L’impressione è che il consenso dei militari stia in parte scemando…
«A due mesi dai moti rivoltosi, molti egiziani si stanno convincendo che i militari non traghetteranno la democrazia nel Paese. Il problema qual è? Che nel frattempo Morsi, senza meriti,  sta diventando un’icona, viene considerato un martire. Tantissima gente mi scrive: “I love dr Mursi”, e tutto questo amore non trova giustificazione perché si è dimostrato un politico senza spina dorsale. Sicuramente colpisce il contegno dell’uomo, che sta manifestando durante la prigionia, ma questo comportamento dignitoso non fa che aumentare una popolarità immeritata: non avendo esperienza governativa alle spalle, la “galassia Morsi” si è dimostrata incapace a fronteggiare le difficoltà. I militari, di contro, sono stati educati alla politica da sempre».
 
Tutte le formazioni politiche che ruotano attorno all’Islam godono di enorme consenso tra la gente. Se negli ultimi cinquant’anni si fossero tenute elezioni regolari, avrebbero prevalso loro? 
«Senza dubbio. Non ci si domanda mai quante persone vivono in Egitto: stiamo parlando di milioni di persone, che solo in piccola parte sono in grado di partecipare in maniera critica alla vita politica. Quanti di loro hanno sviluppato una pluralità di punti di vista per cui, quando vanno a votare, sono capaci di scegliere chi è il migliore? Pochissimi. È gente che  nasce nei villaggi più sperduti senza alcun tipo di diritto; mai andati a scuola, perché al tempo di Mubarak non veniva incentivata l’educazione. A tutto questo aggiungiamo un elemento fondamentale: tra le classi sociali meno abbienti c’è il senso, molto forte, dell’appartenenza alla comunità islamica. Questo ultimo punto resta incomprensibile agli occhi degli occidentali. Allora, se molte di  queste persone si sono convinte che mettendo a repentaglio la propria vita avranno una vita migliore nell’aldilà, è chiaro che coi militari diventa un dialogo tra sordi, mondi troppo lontani che non possono avvicinarsi»
 
Si intravede all’orizzonte una “terza via”, tra Islam fanatico e strapotere dei militari?
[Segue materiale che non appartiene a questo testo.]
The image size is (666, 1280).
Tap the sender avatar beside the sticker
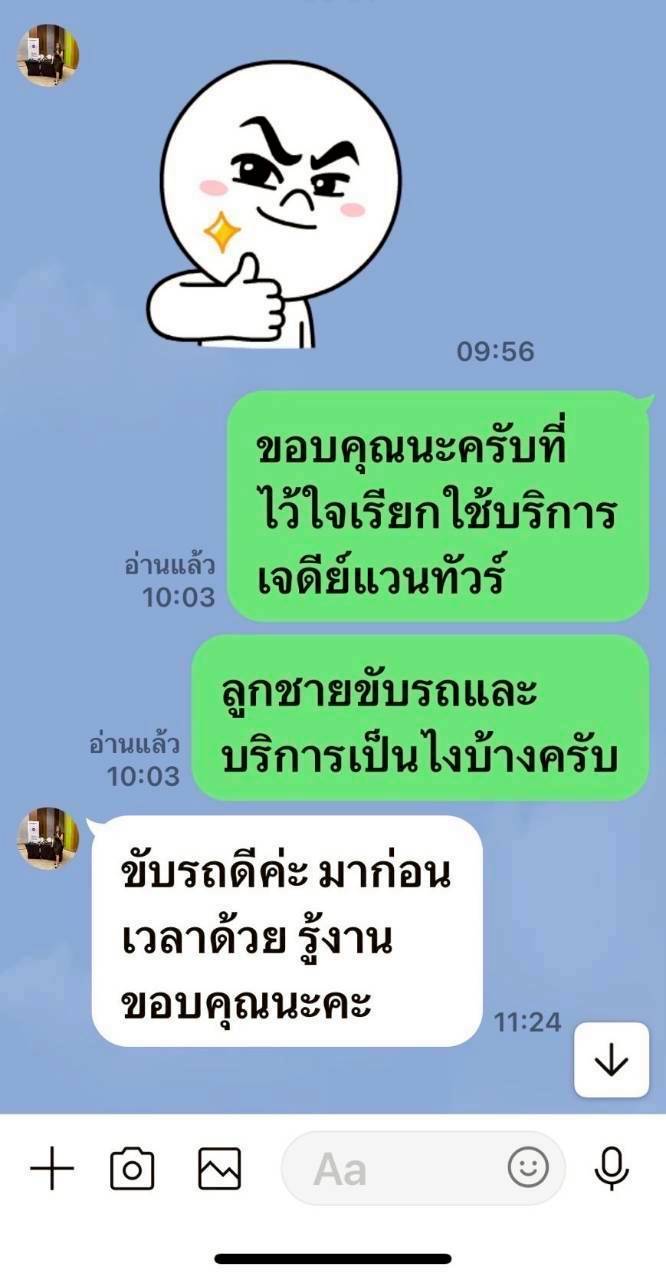pyautogui.click(x=48, y=56)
«È una domanda a cui non so dare una risposta precisa, nel senso che stando sul posto si capiscono molte più cose, ed io non vado fisicamente in Egitto da un po' di tempo. Se posso avanzare un’ipotesi, francamente non credo che ci siano le basi per una “terza via”. C’è da dire però che i media occidentali usano la parola Fratelli Musulmani con molta leggerezza: è una semplificazione estrema, cose se esaurissimo l’arco costituzionale della destra italiana col partito di Alfano. Il quadro è questo: c’è la galassia dei sostenitori di Morsi, ma dentro questa galassia ci sono dei musulmani convinti -che non vogliono mischiare la politica con la religione -e ci sono i Fratelli Musulmani, che hanno una storia lunghissima e anche una serie di rivendicazioni. Poi ci sono i salafiti: il loro partito, al-Nur,  è l'unico ad aver spinto verso un agreement nei confronti di al-Sisi. La differenza tra Fratelli Musulmani e al-Nur è questa: i primi vogliono portare i valori personali nella politica; i secondi dicono: “Pensiamo solo alla religione, non immischiamoci con la politica”. In sostanza, questi ultimi non sono sostenitori dell’Islam politico». 
 
Ma alle prossime elezioni, che si terranno nel 2014, sarà un trionfo dei generali?
«I militari certissimamente rimarranno la forza predominante in qualsiasi ambito della vita sociale: non c’è foglia che si muova senza che l’esercito lo voglia. La domanda che poni è interessante perché gli egiziani si sono fidati dei militari alcuni mesi fa, ma non tutti quelli che allora si son fidati dei militari hanno mantenuto lo stesso atteggiamento.  Un’altra domanda da porsi è: sarà consentito all’area dei morsiani di presentarsi alle elezioni? E i vecchi sostenitori di Mubarak, che peso avranno?». 
 
Il culto di al-Sisi assume degli aspetti anche pittoreschi, ad esempio i cioccolatini col faccione del generale…
«Incontrerai sempre al centro del Cairo un anziano che ti dice: “Benedetto al-Sisi”. In Egitto è rimasto il desiderio di essere guidati da un faraone. Ma al di là degli aspetti pittoreschi che fanno sorridere, ciò che realmente preoccupa è il fatto che chi ha il culto di al-Sisi approva le restrizioni alla libertà portate avanti dai generali.  Io leggo dei tweet che mi lasciano semplicemente perplessa: un mucchio di gente  che parla bene dei rastrellamenti ordinati dall’esercito».
 
Qual è la svolta per l’Egitto che tu personalmente auspichi?
«Fermo restando che non è mio diritto fornire opinioni apodittiche su un futuro che io, come nessun’altro, è in grado di prevedere, posso dire che io personalmente auspico questo: vorrei che il popolo egiziano non si consegnasse acriticamente né ai militari né al fondamentalismo islamico. Come possono sperare nella democrazia se alla classe militare danno tutto questo potere sulle proprie vite? La popolazione per il momento è incapace di portare avanti un processo che non sia di rabbia, questo è il vero problema di fondo. Stretti tra i due fuochi dell’integralismo religioso –dovuto all’ignoranza- e della dittatura militare, l’augurio è che sappiano distanziarsi da queste due forme di fascismo».